> **EXERCISE DESCRIPTION**:
Count the lines in the rows below that contain the string "Open", matching case exactly. Give only the number.

Dataset rows:

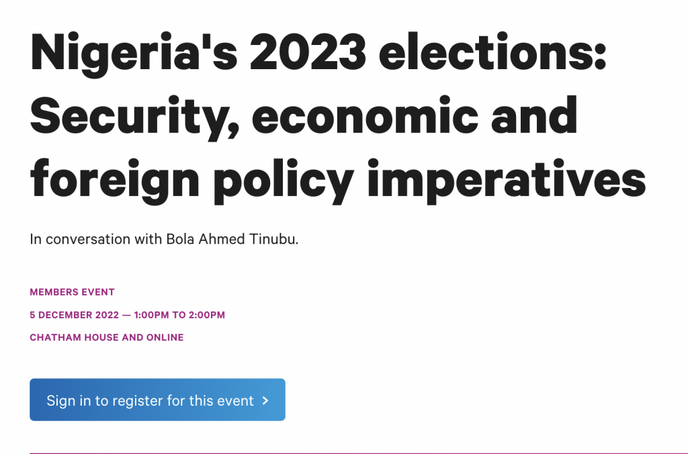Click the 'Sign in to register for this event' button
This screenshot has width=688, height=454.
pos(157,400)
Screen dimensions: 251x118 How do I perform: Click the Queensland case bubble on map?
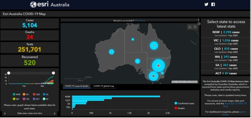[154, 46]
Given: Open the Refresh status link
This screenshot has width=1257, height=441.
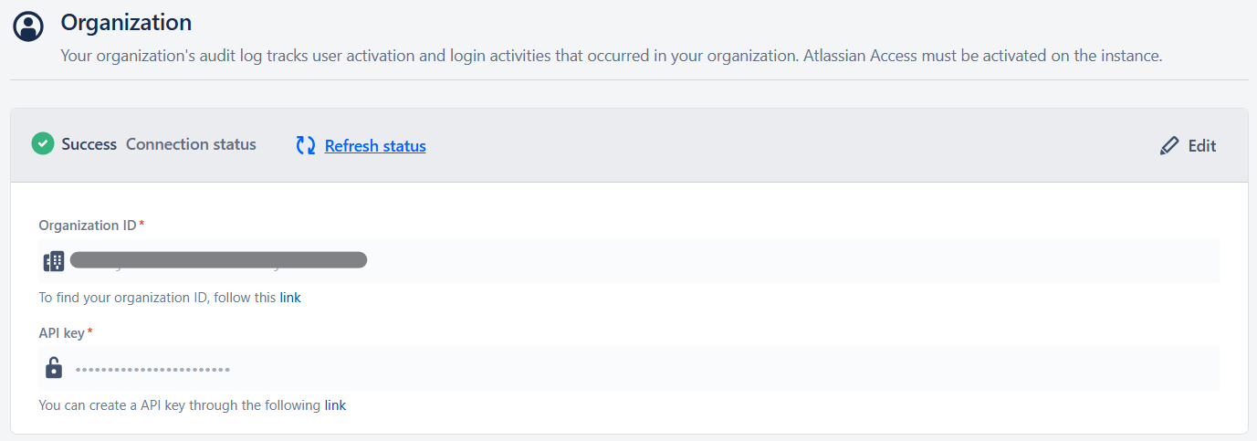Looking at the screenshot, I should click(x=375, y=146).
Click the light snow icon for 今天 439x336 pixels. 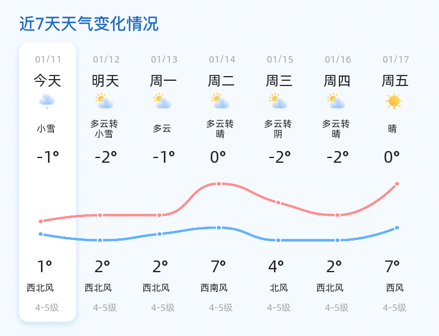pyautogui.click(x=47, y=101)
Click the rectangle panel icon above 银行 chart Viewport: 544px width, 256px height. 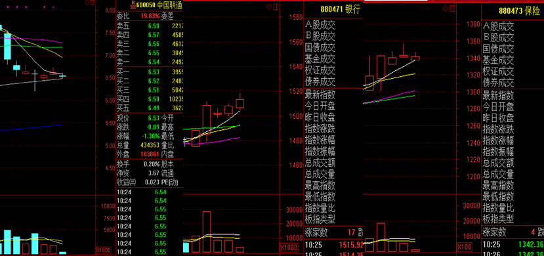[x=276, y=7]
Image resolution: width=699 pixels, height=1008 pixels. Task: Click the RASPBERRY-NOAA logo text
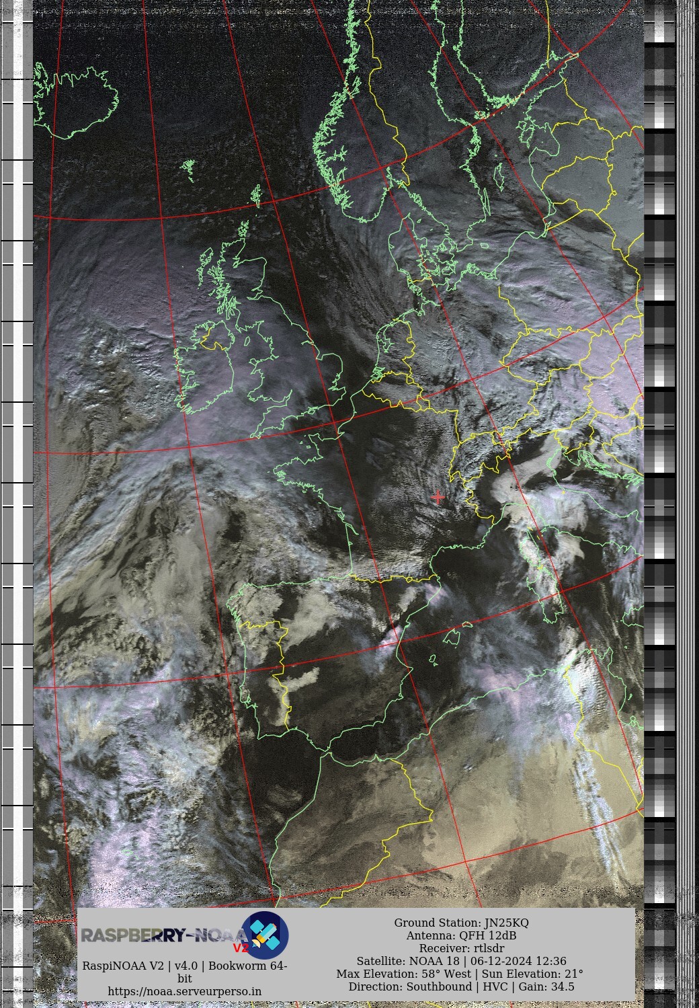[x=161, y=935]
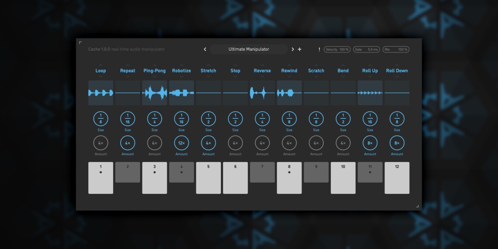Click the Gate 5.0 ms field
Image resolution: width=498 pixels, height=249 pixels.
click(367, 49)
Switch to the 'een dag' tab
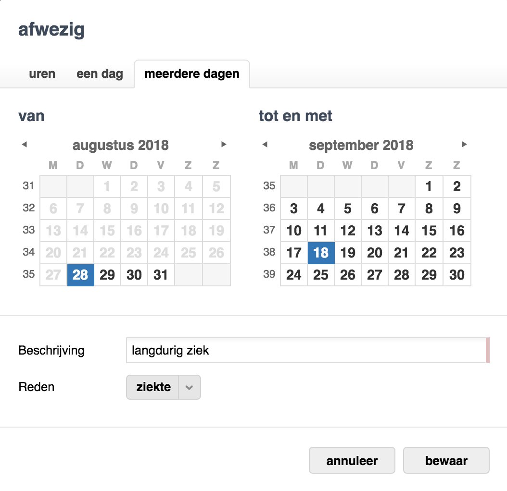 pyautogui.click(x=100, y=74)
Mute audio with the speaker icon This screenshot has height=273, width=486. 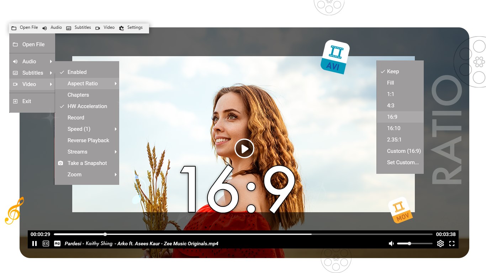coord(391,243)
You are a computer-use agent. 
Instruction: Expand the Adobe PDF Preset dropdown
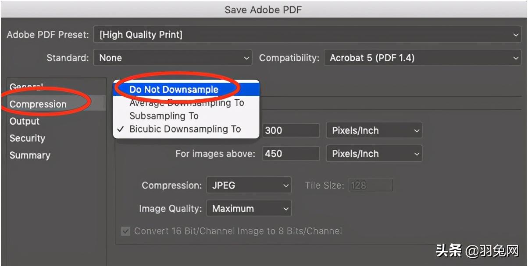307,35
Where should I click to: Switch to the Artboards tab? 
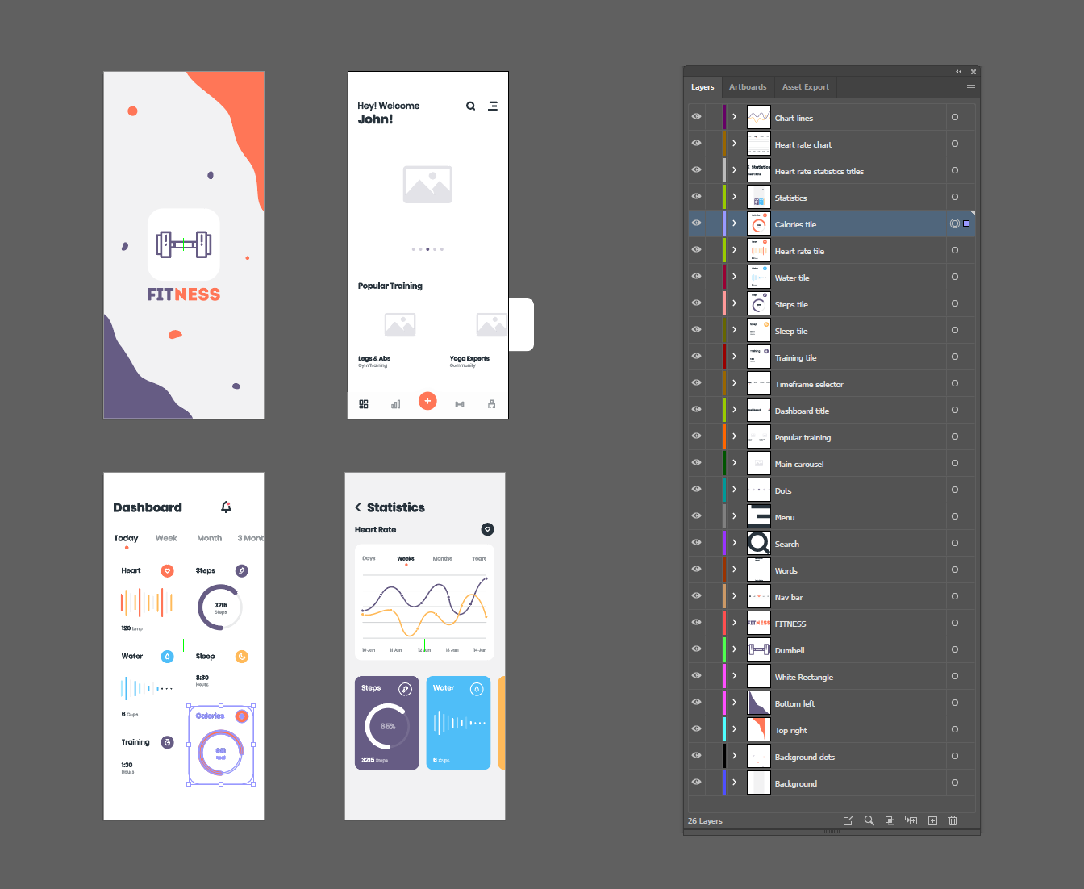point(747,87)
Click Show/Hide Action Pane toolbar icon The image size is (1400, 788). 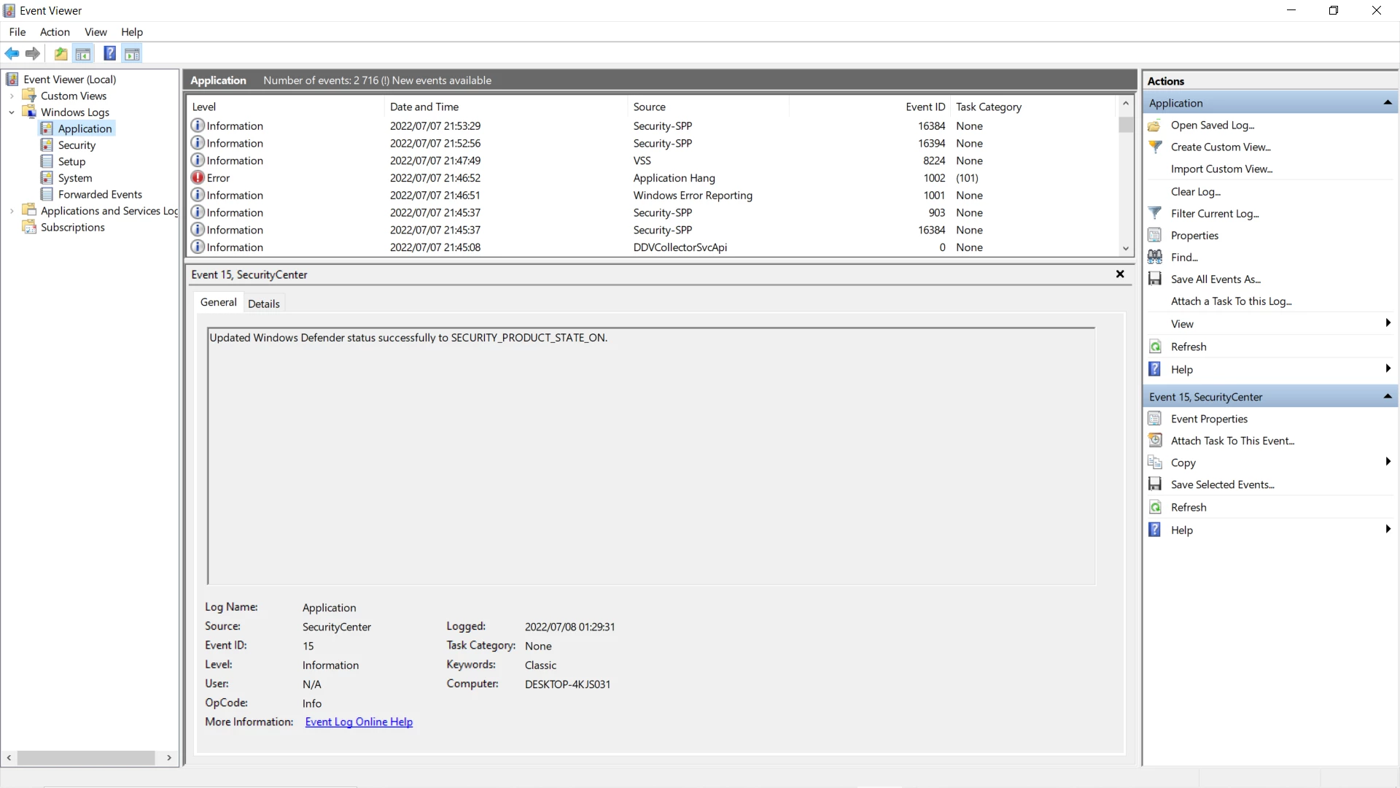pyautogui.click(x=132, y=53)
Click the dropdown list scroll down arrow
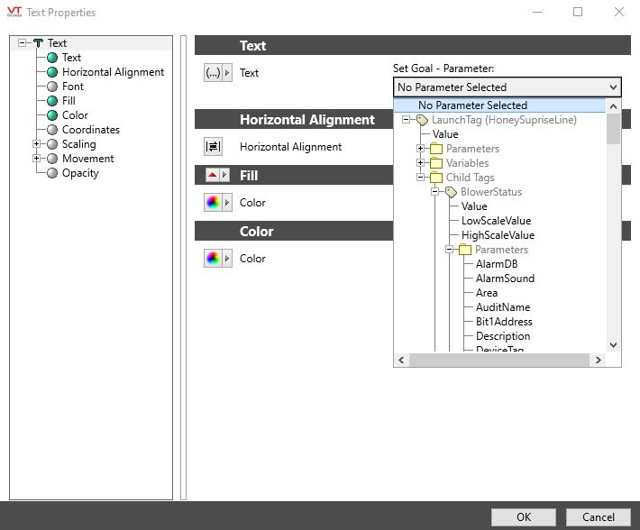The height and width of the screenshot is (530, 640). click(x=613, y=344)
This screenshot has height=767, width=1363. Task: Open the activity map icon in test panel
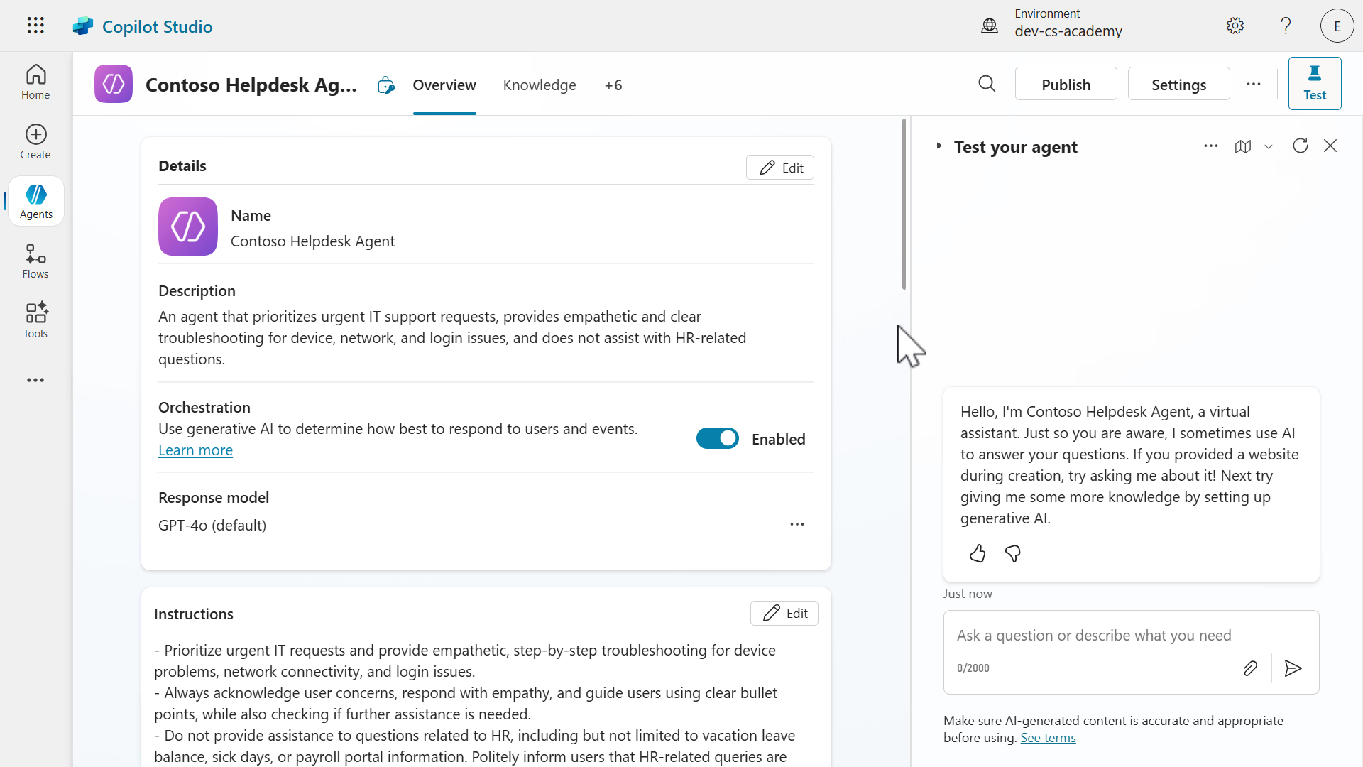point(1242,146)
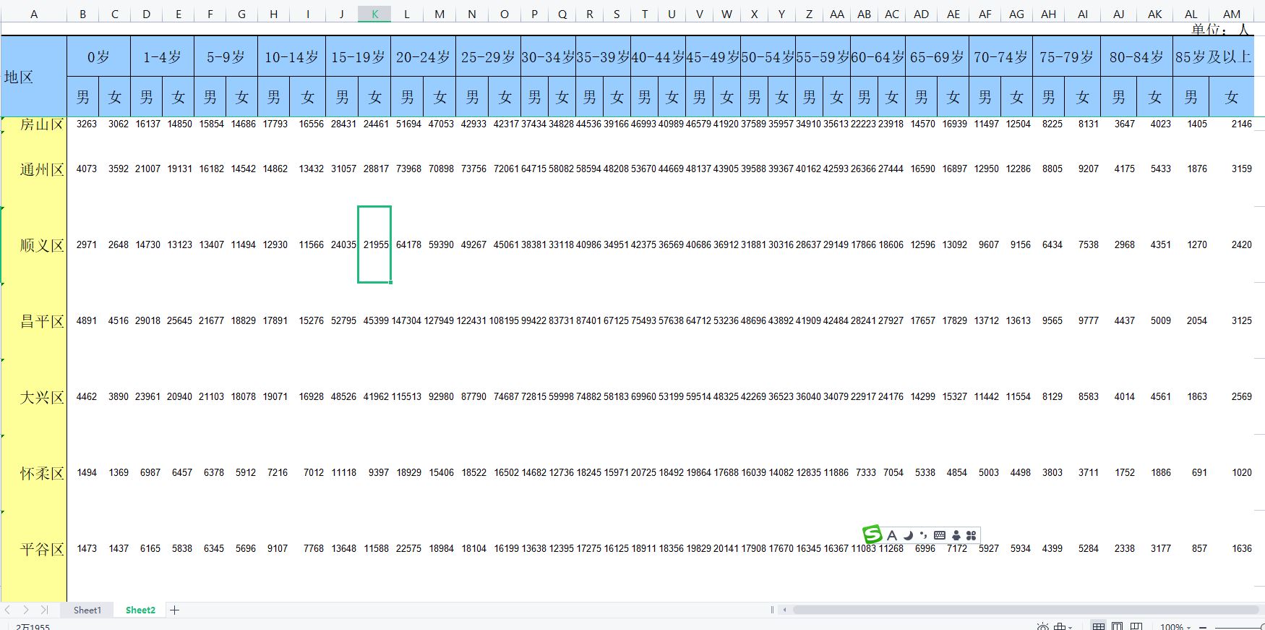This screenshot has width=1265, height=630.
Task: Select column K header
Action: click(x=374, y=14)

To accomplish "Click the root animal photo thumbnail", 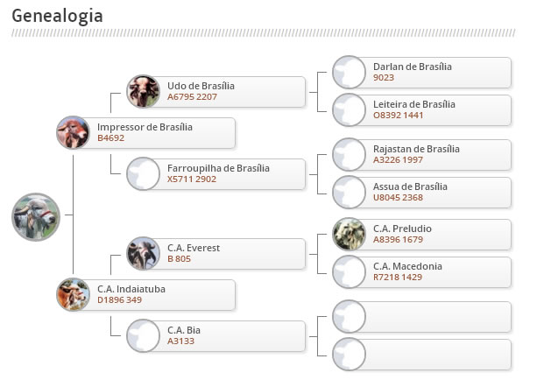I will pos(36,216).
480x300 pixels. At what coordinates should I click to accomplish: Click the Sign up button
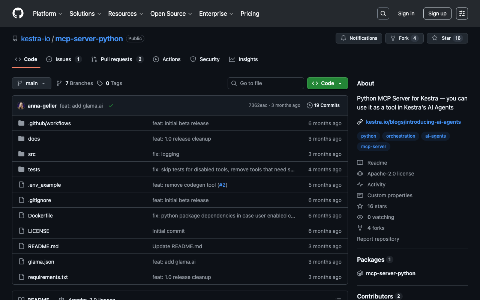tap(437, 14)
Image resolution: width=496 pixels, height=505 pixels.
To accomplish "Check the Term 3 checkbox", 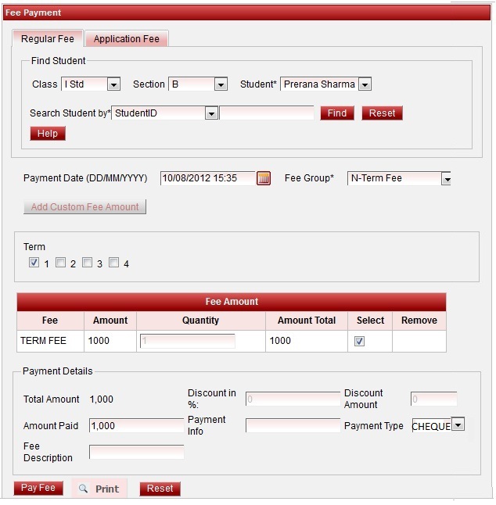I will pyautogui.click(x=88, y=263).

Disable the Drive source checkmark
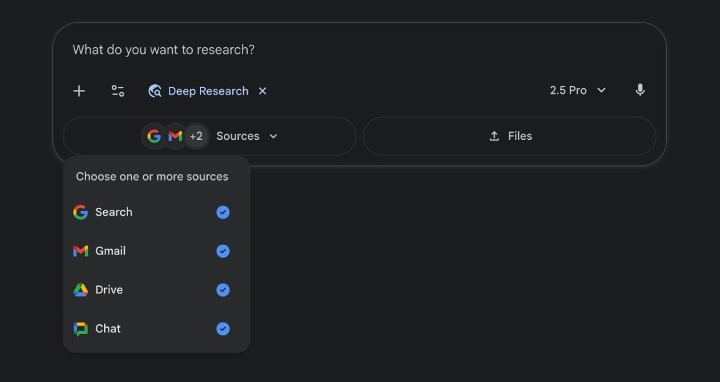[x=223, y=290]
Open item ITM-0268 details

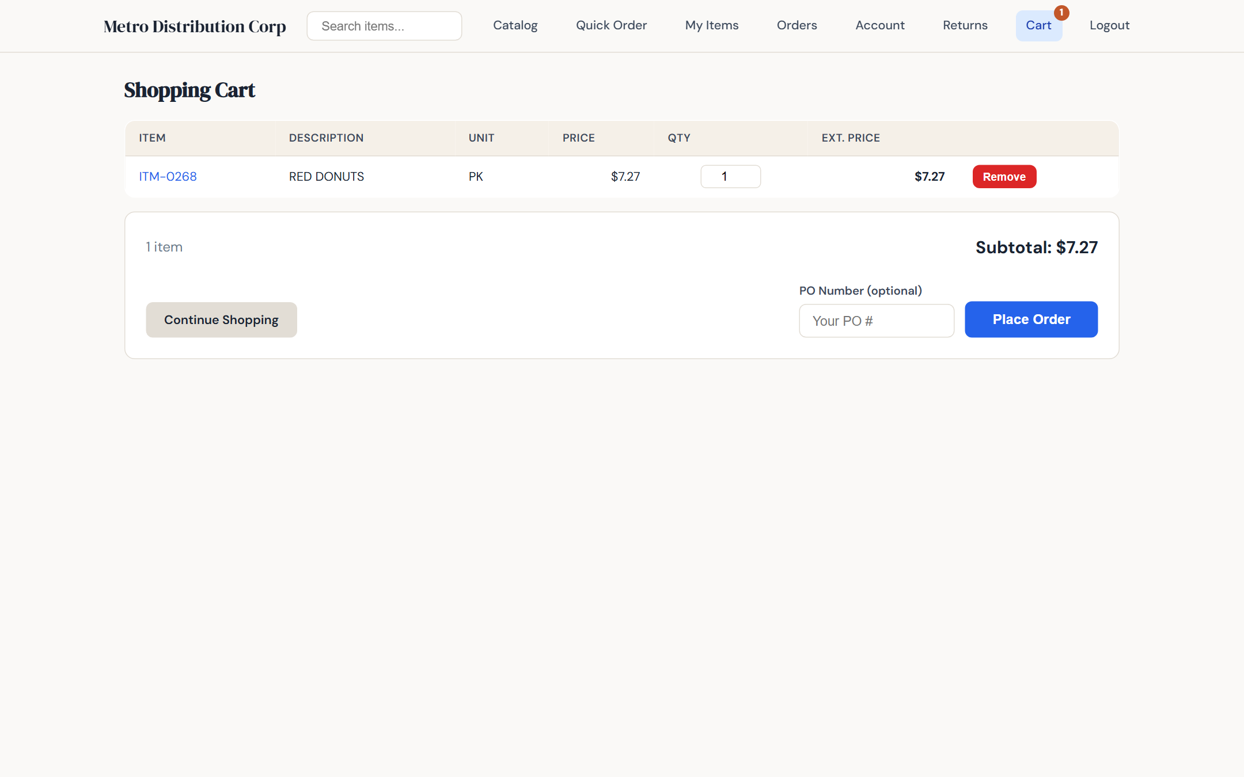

> **COMPLETED TASK**:
3